▶ What is expected:
Among the entries below, the lines from the one with "Where should I" up to and including the one with "The image size" are to be restated exactly, without pictures.
Segment Open
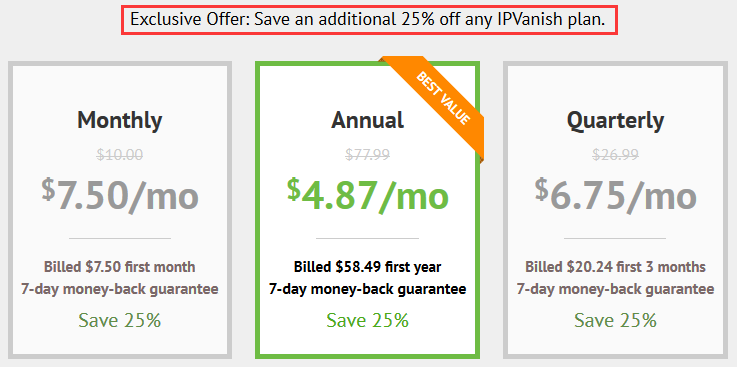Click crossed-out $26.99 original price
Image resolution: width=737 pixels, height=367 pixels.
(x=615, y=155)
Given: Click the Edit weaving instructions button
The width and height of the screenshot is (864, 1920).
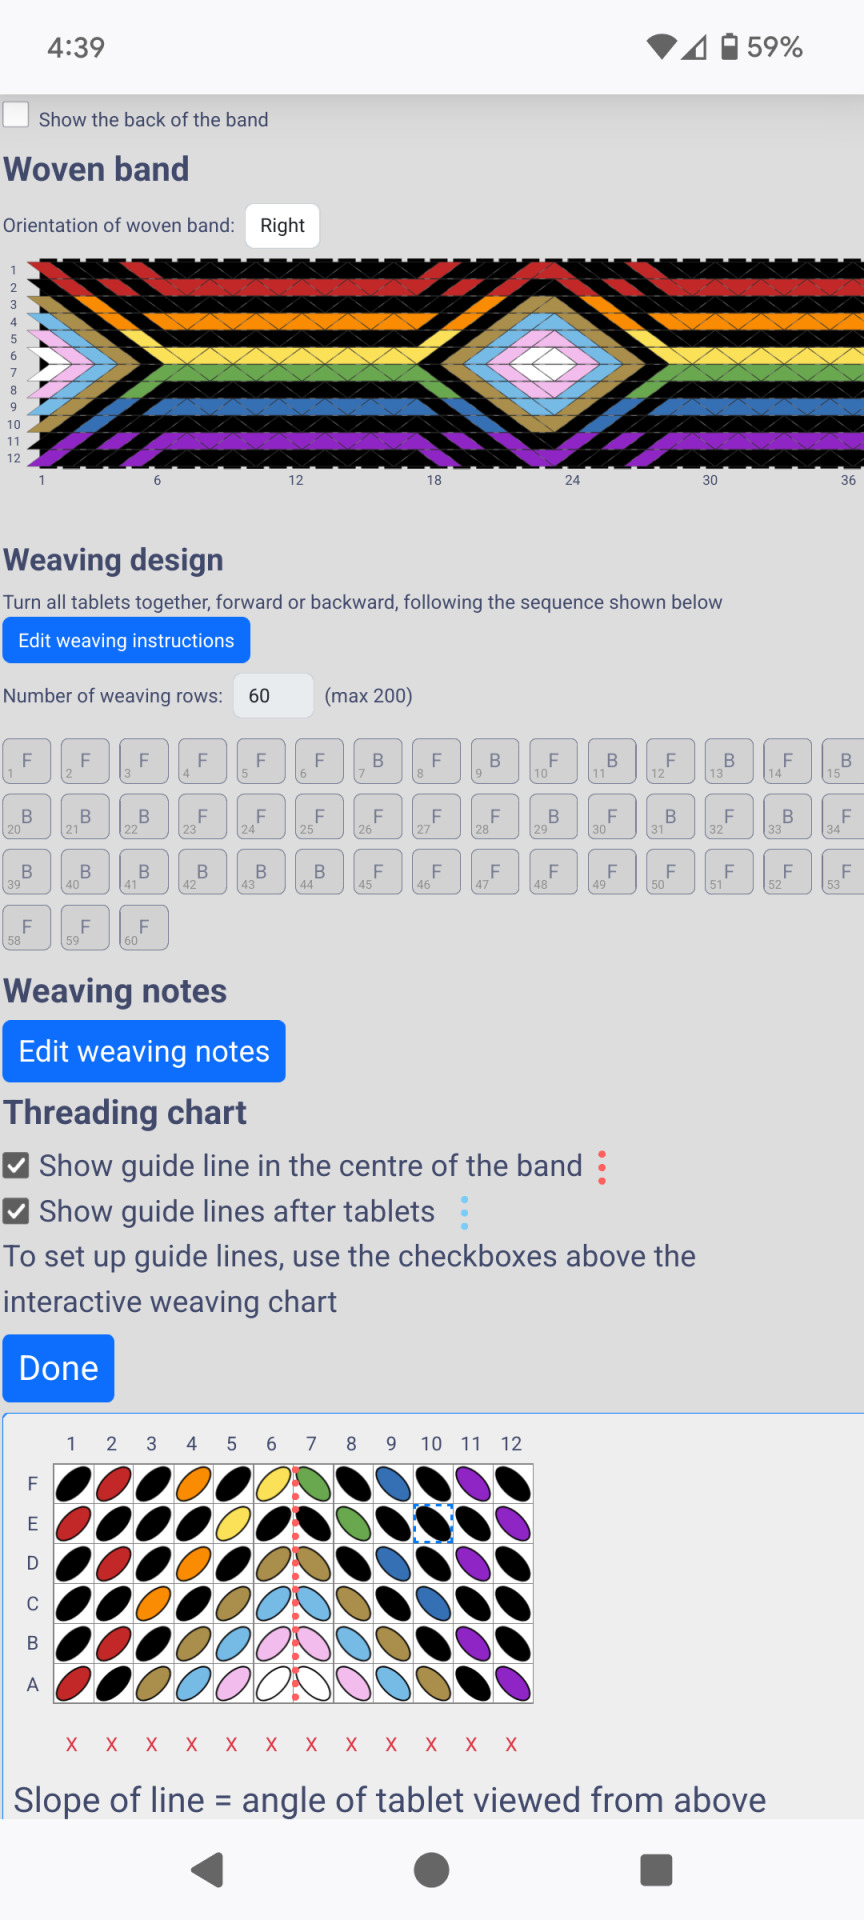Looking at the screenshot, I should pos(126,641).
Segment Closed
Segment Open
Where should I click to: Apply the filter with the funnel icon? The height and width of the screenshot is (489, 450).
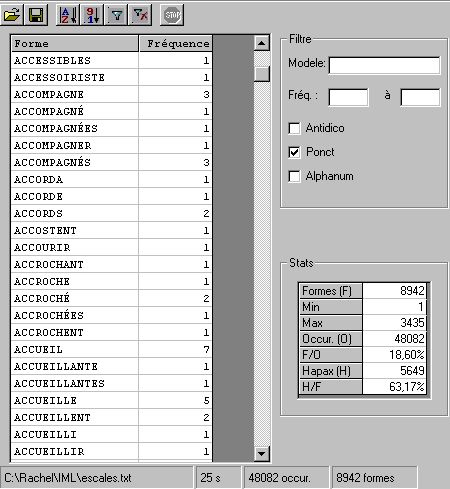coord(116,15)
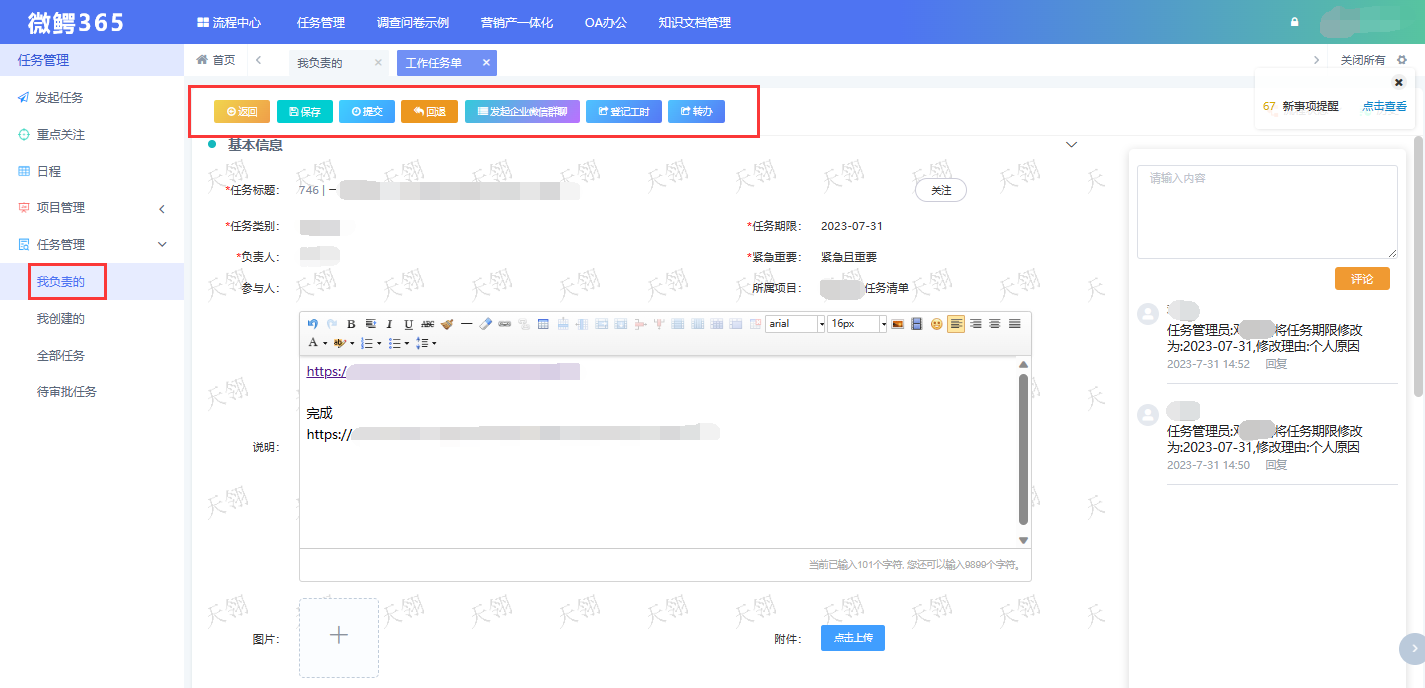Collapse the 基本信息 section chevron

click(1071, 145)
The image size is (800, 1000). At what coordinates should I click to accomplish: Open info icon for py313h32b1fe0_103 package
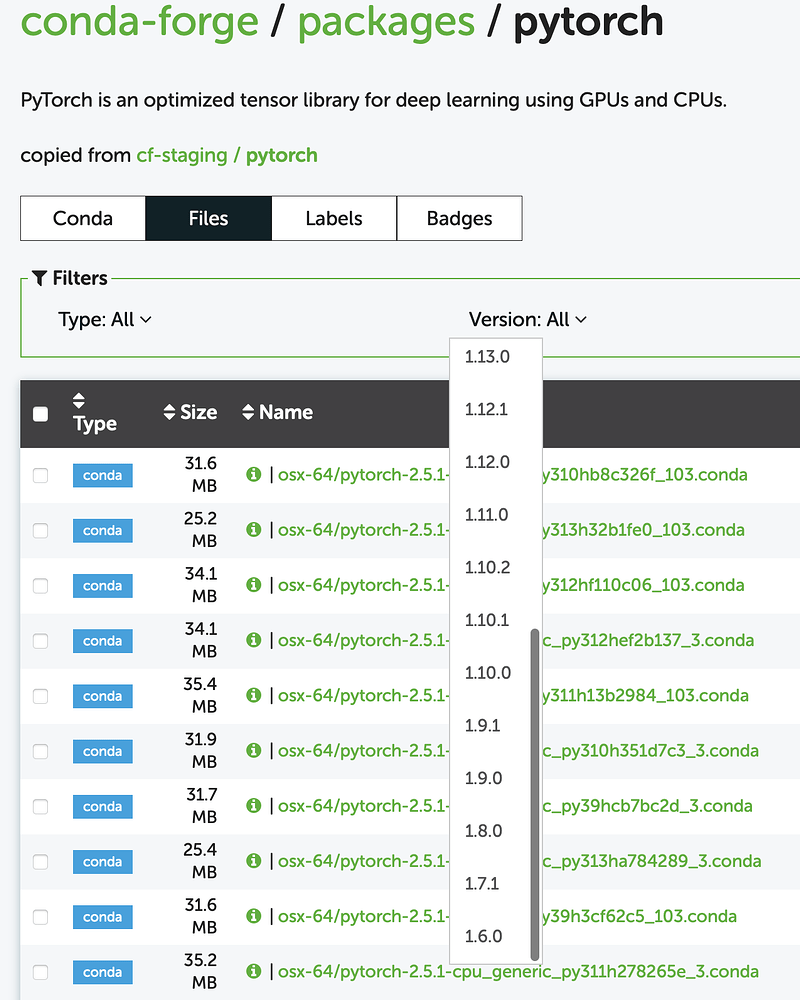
Segment Closed
▶ Answer below:
Where should I click to: Apply the filter with the funnel icon? The height and width of the screenshot is (489, 450).
coord(116,15)
Collapse the 基本信息 section chevron

click(1071, 145)
The image size is (800, 1000). At what coordinates should I click to accomplish: Open info icon for py313h32b1fe0_103 package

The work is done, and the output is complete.